*** Given data ***

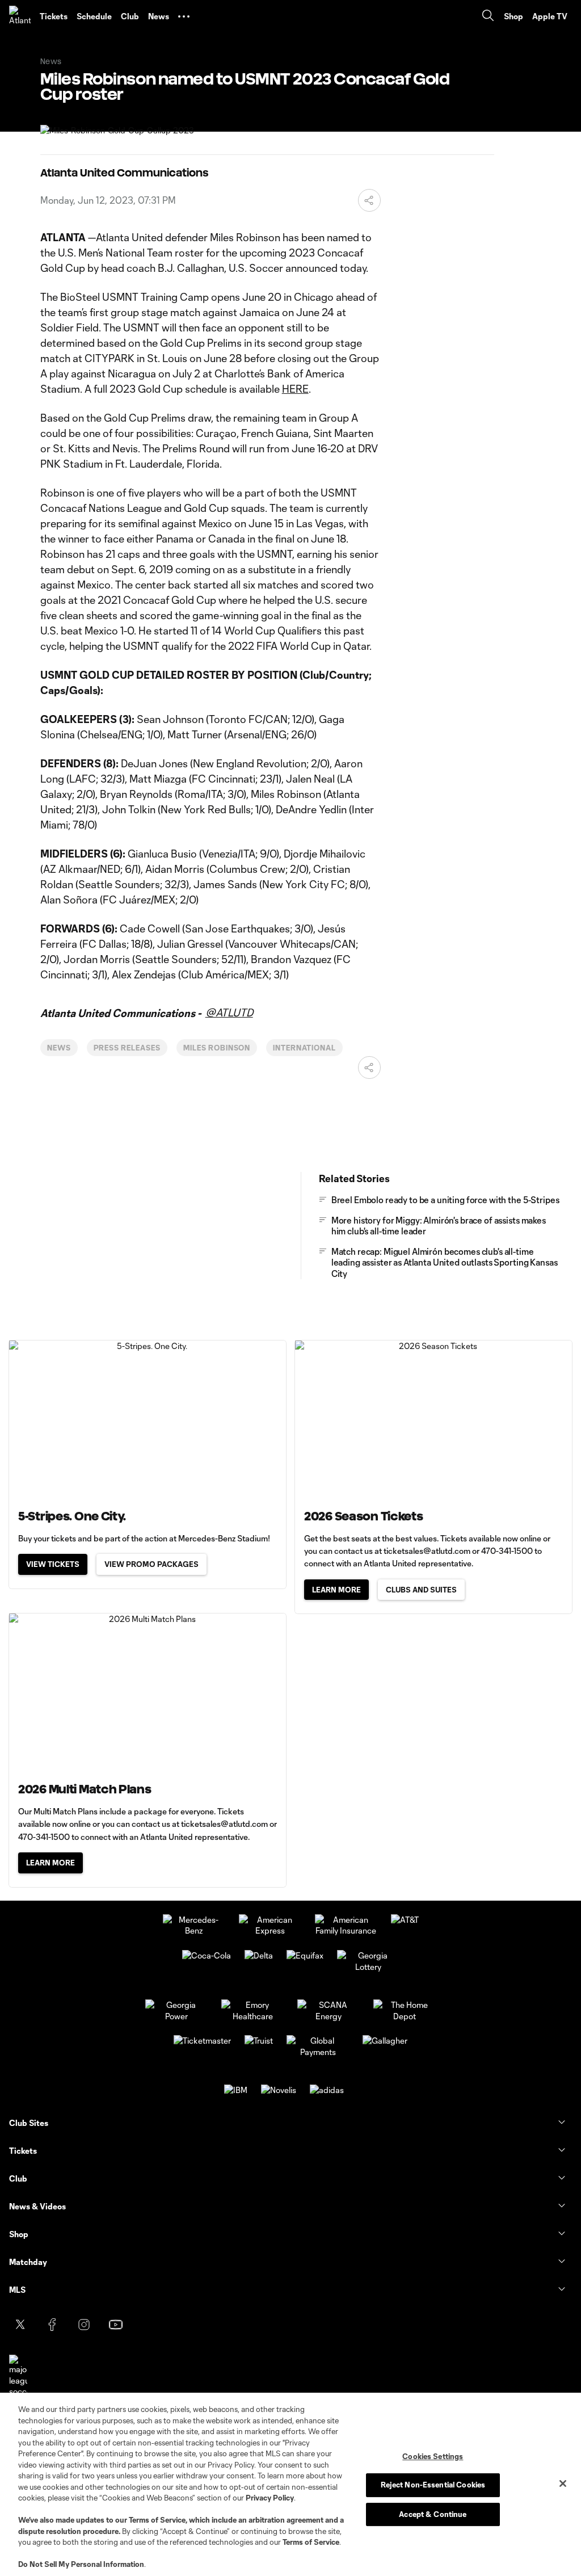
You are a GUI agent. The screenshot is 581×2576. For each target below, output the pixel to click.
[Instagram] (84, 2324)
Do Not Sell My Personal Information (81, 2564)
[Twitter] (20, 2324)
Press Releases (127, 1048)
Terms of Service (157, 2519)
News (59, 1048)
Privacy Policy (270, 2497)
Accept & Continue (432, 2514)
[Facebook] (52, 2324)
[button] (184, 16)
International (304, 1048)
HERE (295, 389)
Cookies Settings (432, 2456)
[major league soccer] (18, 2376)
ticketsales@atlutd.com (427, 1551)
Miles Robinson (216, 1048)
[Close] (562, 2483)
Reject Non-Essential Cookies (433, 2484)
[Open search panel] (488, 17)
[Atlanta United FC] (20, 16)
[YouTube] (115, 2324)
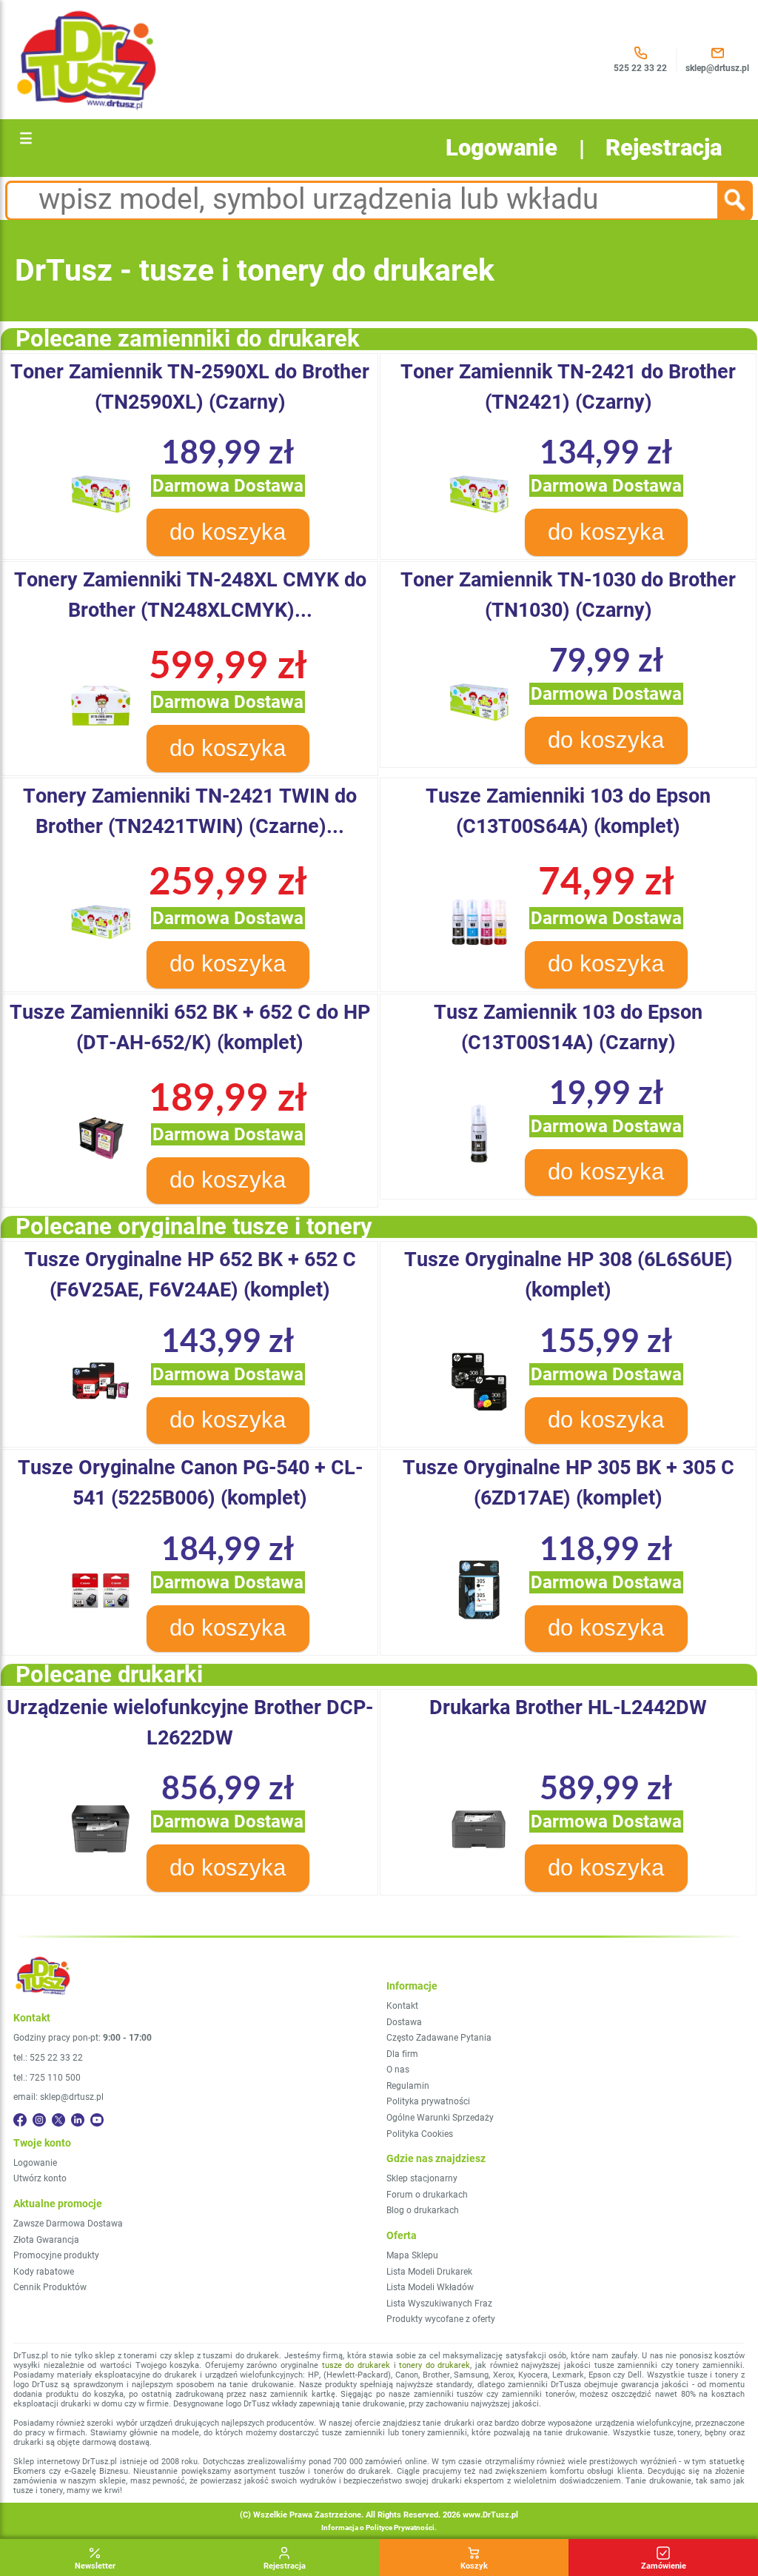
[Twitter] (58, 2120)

*** End of Given data ***
*** Given data ***

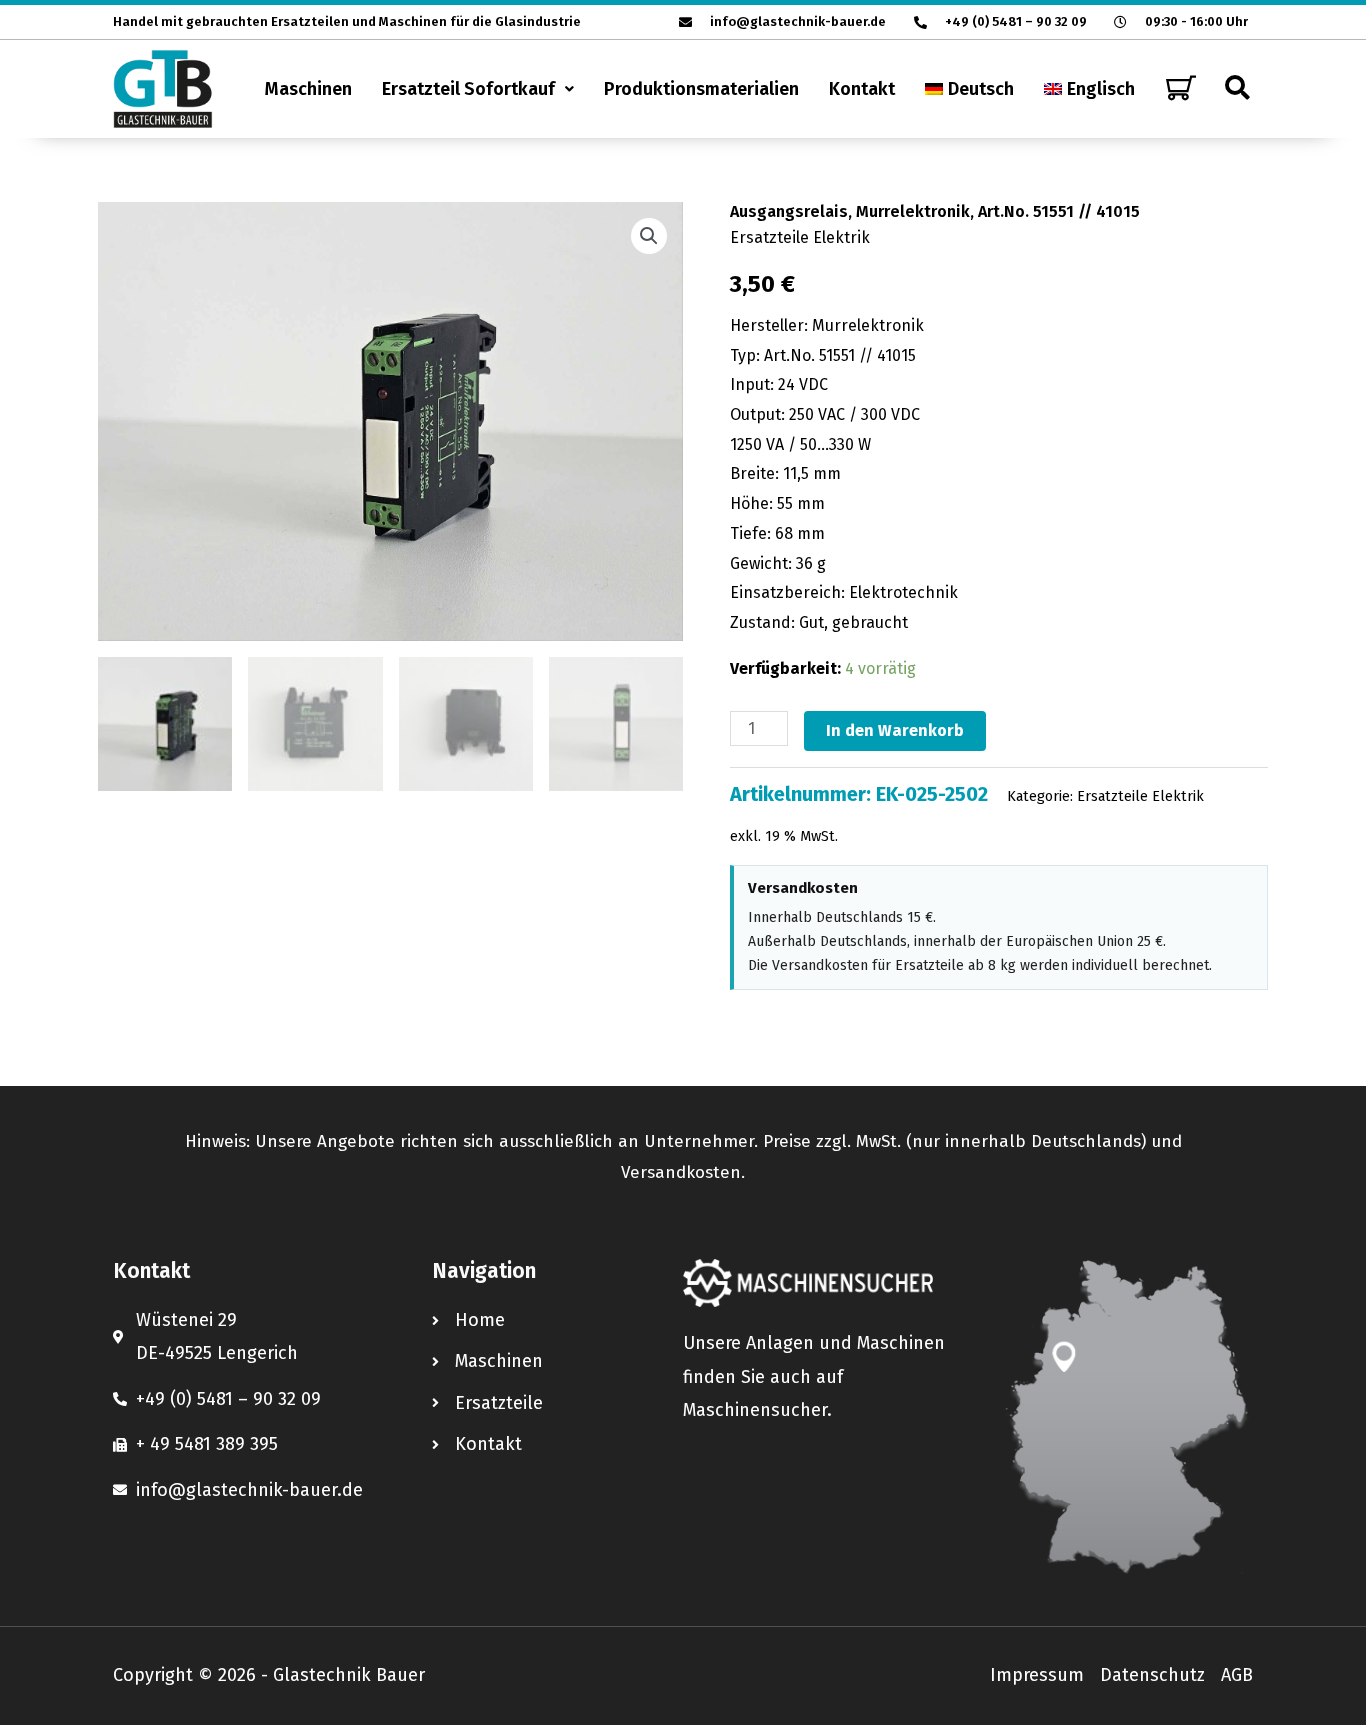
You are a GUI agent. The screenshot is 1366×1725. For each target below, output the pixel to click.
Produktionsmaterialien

*** End of Given data ***

- _What you are asked to do_: Keep to the lines above from the line with "Cookies Settings (432, 2456)" to the line with "[Twitter] (58, 2120)", and set down exactly those, inclusive, with nothing else and every picture left out.

- _Response_:
Cookies Settings (432, 2456)
[major league soccer] (18, 2376)
ticketsales@atlutd.com (427, 1551)
Miles Robinson (216, 1048)
[Close] (562, 2483)
Reject Non-Essential Cookies (433, 2484)
[Open search panel] (488, 17)
[Atlanta United FC] (20, 16)
[YouTube] (115, 2324)
[Twitter] (58, 2120)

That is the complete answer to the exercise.